_Directions for this task:_ Return the listing below line for line, with nothing changed except that the pictures are left out.

---------- Working data ----------

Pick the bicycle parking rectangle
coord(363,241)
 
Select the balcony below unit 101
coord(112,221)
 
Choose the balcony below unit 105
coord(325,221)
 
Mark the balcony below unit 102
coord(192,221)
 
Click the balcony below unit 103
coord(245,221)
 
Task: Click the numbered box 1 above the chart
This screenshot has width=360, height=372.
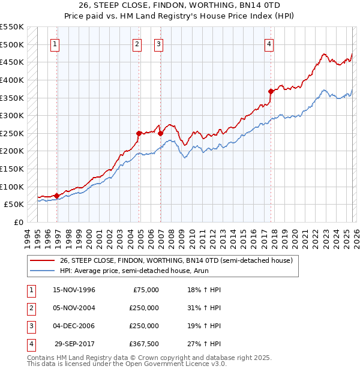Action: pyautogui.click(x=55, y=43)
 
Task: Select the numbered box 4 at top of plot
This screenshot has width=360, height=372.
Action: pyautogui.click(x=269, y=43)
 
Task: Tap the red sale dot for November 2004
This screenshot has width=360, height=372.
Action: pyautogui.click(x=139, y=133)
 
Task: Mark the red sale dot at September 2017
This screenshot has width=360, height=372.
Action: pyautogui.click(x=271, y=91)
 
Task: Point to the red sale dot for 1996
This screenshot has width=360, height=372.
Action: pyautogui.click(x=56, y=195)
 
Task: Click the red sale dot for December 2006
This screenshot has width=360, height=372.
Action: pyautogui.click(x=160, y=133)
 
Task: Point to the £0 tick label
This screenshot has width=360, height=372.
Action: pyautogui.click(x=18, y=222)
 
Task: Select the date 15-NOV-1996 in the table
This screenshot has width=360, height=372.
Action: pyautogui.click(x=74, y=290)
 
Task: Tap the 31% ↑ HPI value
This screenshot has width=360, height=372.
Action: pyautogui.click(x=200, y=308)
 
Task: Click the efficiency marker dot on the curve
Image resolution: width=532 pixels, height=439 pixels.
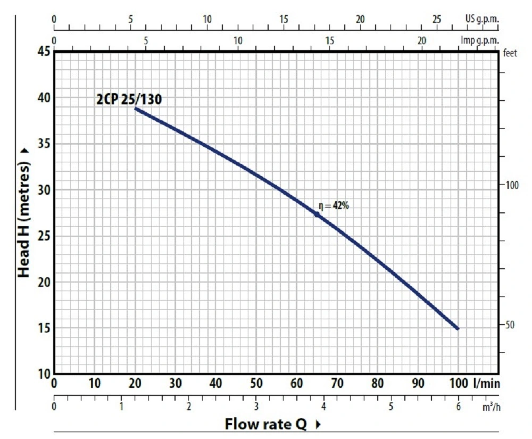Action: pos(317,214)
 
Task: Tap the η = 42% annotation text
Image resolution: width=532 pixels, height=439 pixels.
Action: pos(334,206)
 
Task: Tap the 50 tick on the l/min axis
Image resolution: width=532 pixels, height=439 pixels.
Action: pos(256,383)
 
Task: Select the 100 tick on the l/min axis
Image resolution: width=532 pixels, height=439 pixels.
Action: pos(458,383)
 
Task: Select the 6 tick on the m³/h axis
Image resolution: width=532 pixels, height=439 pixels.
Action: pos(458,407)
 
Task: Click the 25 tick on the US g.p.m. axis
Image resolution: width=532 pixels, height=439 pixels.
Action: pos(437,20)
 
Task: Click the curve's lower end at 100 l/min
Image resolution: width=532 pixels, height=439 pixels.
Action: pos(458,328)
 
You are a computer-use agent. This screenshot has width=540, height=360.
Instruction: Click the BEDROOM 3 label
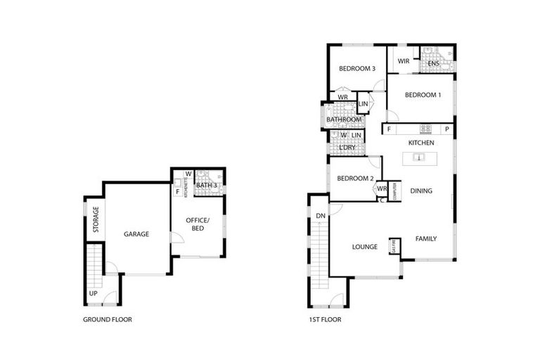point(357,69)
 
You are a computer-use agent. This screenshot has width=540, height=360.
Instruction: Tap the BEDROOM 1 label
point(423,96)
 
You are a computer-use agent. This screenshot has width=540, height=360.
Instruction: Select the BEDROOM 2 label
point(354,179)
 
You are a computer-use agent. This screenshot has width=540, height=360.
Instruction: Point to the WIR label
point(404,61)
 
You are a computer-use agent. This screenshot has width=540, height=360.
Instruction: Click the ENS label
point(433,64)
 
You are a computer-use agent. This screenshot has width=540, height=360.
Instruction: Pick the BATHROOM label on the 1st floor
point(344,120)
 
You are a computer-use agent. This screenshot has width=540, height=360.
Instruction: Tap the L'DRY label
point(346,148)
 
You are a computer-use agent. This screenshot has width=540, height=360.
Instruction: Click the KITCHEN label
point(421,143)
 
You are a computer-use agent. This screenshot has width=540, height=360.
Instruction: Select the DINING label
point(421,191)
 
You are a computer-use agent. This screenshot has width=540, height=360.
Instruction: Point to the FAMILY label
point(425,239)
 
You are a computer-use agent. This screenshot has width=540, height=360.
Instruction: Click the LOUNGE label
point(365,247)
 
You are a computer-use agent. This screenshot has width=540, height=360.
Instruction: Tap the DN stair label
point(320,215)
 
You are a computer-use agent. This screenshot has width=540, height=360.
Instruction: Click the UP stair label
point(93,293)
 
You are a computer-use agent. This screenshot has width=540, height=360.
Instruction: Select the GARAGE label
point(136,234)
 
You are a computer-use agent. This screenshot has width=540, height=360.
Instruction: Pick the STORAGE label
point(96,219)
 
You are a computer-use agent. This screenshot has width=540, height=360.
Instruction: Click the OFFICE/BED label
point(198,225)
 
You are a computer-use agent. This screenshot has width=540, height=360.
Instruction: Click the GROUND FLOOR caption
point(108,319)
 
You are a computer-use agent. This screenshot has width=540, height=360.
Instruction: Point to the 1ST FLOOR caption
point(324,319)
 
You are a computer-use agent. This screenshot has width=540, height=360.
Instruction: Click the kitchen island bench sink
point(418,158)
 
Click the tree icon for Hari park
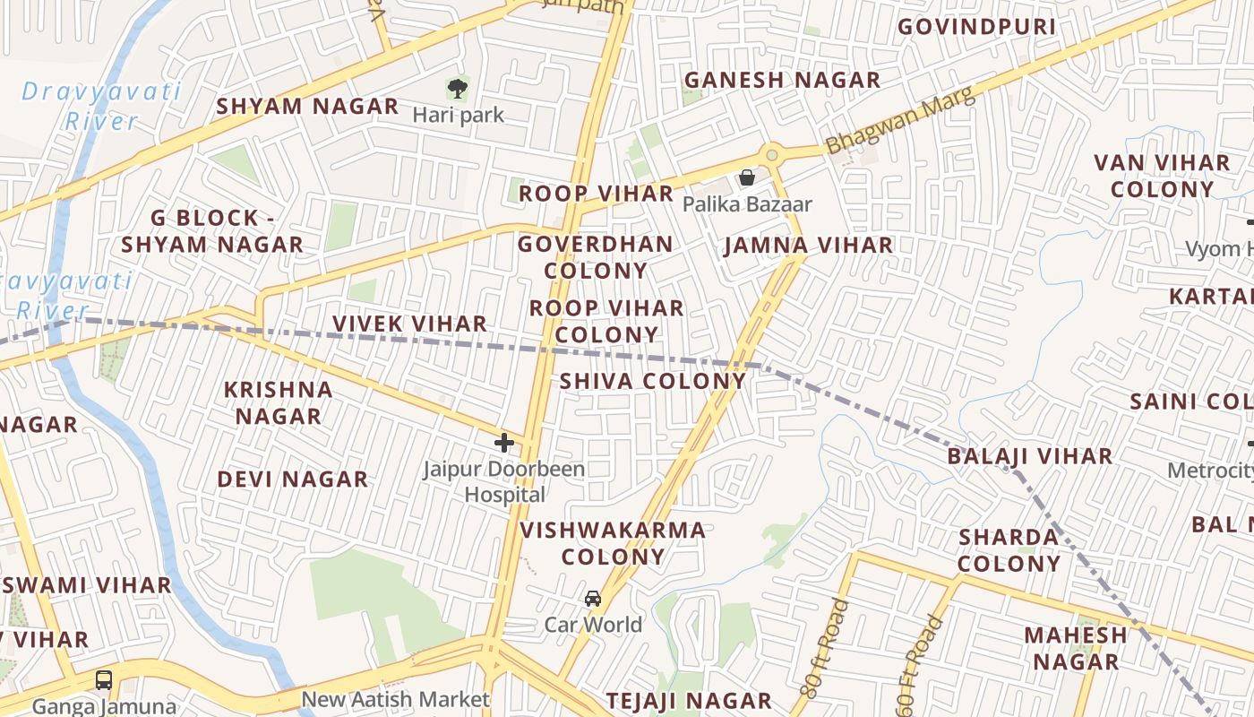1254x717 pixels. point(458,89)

----------

_Response to this exercise:_
Pick the bicycle parking rectangle
coord(363,241)
 
Select the balcony below unit 101
coord(112,221)
 
Choose the balcony below unit 105
coord(325,221)
 
Mark the balcony below unit 102
coord(192,221)
 
Click the balcony below unit 103
coord(245,221)
 
Task: Click the numbered box 1 above the chart
This screenshot has width=360, height=372.
Action: pyautogui.click(x=55, y=43)
 
Task: Select the numbered box 4 at top of plot
This screenshot has width=360, height=372.
Action: pyautogui.click(x=269, y=43)
 
Task: Tap the red sale dot for November 2004
This screenshot has width=360, height=372.
Action: pyautogui.click(x=139, y=133)
 
Task: Mark the red sale dot at September 2017
This screenshot has width=360, height=372.
Action: pyautogui.click(x=271, y=91)
 
Task: Point to the red sale dot for 1996
This screenshot has width=360, height=372.
Action: pyautogui.click(x=56, y=195)
 
Task: Click the red sale dot for December 2006
This screenshot has width=360, height=372.
Action: pyautogui.click(x=160, y=133)
 
Task: Point to the £0 tick label
This screenshot has width=360, height=372.
Action: pyautogui.click(x=18, y=222)
 
Task: Select the date 15-NOV-1996 in the table
This screenshot has width=360, height=372.
Action: pyautogui.click(x=74, y=290)
 
Task: Tap the 31% ↑ HPI value
This screenshot has width=360, height=372.
Action: pyautogui.click(x=200, y=308)
 
Task: Click the efficiency marker dot on the curve
Image resolution: width=532 pixels, height=439 pixels.
Action: pos(317,214)
 
Task: Tap the η = 42% annotation text
Image resolution: width=532 pixels, height=439 pixels.
Action: pos(334,206)
 
Task: Tap the 50 tick on the l/min axis
Image resolution: width=532 pixels, height=439 pixels.
Action: pos(256,383)
 
Task: Select the 100 tick on the l/min axis
Image resolution: width=532 pixels, height=439 pixels.
Action: pos(458,383)
 
Task: Select the 6 tick on the m³/h axis
Image resolution: width=532 pixels, height=439 pixels.
Action: pos(458,407)
 
Task: Click the 25 tick on the US g.p.m. axis
Image resolution: width=532 pixels, height=439 pixels.
Action: pos(437,20)
 
Task: Click the curve's lower end at 100 l/min
Image resolution: width=532 pixels, height=439 pixels.
Action: pos(458,328)
 
You are a computer-use agent. This screenshot has width=540, height=360.
Instruction: Click the BEDROOM 3 label
point(357,69)
 
You are a computer-use agent. This screenshot has width=540, height=360.
Instruction: Tap the BEDROOM 1 label
point(423,96)
 
You are a computer-use agent. This screenshot has width=540, height=360.
Instruction: Select the BEDROOM 2 label
point(354,179)
 
You are a computer-use agent. This screenshot has width=540, height=360.
Instruction: Point to the WIR label
point(404,61)
 
You are a computer-use agent. This screenshot has width=540, height=360.
Instruction: Click the ENS label
point(433,64)
 
You are a computer-use agent. This screenshot has width=540, height=360.
Instruction: Pick the BATHROOM label on the 1st floor
point(344,120)
 
You are a computer-use agent. This screenshot has width=540, height=360.
Instruction: Tap the L'DRY label
point(346,148)
 
You are a computer-use agent. This screenshot has width=540, height=360.
Instruction: Click the KITCHEN label
point(421,143)
 
You are a computer-use agent. This screenshot has width=540, height=360.
Instruction: Select the DINING label
point(421,191)
 
You are a computer-use agent. This screenshot has width=540, height=360.
Instruction: Point to the FAMILY label
point(425,239)
 
You are a computer-use agent. This screenshot has width=540, height=360.
Instruction: Click the LOUNGE label
point(365,247)
 
You are a computer-use agent. This screenshot has width=540, height=360.
Instruction: Tap the DN stair label
point(320,215)
 
You are a computer-use agent. This screenshot has width=540, height=360.
Instruction: Click the UP stair label
point(93,293)
 
You are a computer-use agent. This screenshot has width=540, height=360.
Instruction: Select the GARAGE label
point(136,234)
 
You are a computer-use agent. This screenshot has width=540, height=360.
Instruction: Pick the STORAGE label
point(96,219)
 
You are a computer-use agent. This screenshot has width=540, height=360.
Instruction: Click the OFFICE/BED label
point(198,225)
 
You are a computer-use agent. This screenshot has width=540, height=360.
Instruction: Click the GROUND FLOOR caption
point(108,319)
 
You are a computer-use agent. This screenshot has width=540, height=360.
Instruction: Point to the 1ST FLOOR caption
point(324,319)
 
You are a computer-use agent. This screenshot has width=540, height=360.
Instruction: Click the kitchen island bench sink
point(418,158)
 
Click the tree icon for Hari park
1254x717 pixels. point(458,89)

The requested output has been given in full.